* **BRIEF**:
Would you please write out each entry precisely as given?

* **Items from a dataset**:
----

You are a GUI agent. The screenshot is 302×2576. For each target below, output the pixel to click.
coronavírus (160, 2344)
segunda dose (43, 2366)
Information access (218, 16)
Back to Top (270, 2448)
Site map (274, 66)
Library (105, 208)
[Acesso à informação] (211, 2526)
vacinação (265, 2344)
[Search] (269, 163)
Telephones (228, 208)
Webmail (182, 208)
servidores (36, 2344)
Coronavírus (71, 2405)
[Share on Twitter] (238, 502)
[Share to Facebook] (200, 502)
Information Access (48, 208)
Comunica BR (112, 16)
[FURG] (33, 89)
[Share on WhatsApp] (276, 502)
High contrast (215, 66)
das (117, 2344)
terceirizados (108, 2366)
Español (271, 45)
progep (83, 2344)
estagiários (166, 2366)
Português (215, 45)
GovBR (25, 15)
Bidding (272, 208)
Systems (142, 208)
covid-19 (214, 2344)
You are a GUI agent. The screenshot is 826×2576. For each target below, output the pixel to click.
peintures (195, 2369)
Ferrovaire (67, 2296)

----

* **TASK RESULT**:
You are a GUI agent. The screenshot is 302×2576. For each target below, output the pixel to click.
coronavírus (160, 2344)
segunda dose (43, 2366)
Information access (218, 16)
Back to Top (270, 2448)
Site map (274, 66)
Library (105, 208)
[Acesso à informação] (211, 2526)
vacinação (265, 2344)
[Search] (269, 163)
Telephones (228, 208)
Webmail (182, 208)
servidores (36, 2344)
Coronavírus (71, 2405)
[Share on Twitter] (238, 502)
[Share to Facebook] (200, 502)
Information Access (48, 208)
Comunica BR (112, 16)
[FURG] (33, 89)
[Share on WhatsApp] (276, 502)
High contrast (215, 66)
das (117, 2344)
terceirizados (108, 2366)
Español (271, 45)
progep (83, 2344)
estagiários (166, 2366)
Português (215, 45)
GovBR (25, 15)
Bidding (272, 208)
Systems (142, 208)
covid-19 (214, 2344)
You are a GUI agent. The screenshot is 826×2576. For each target below, output the pixel to click.
peintures (195, 2369)
Ferrovaire (67, 2296)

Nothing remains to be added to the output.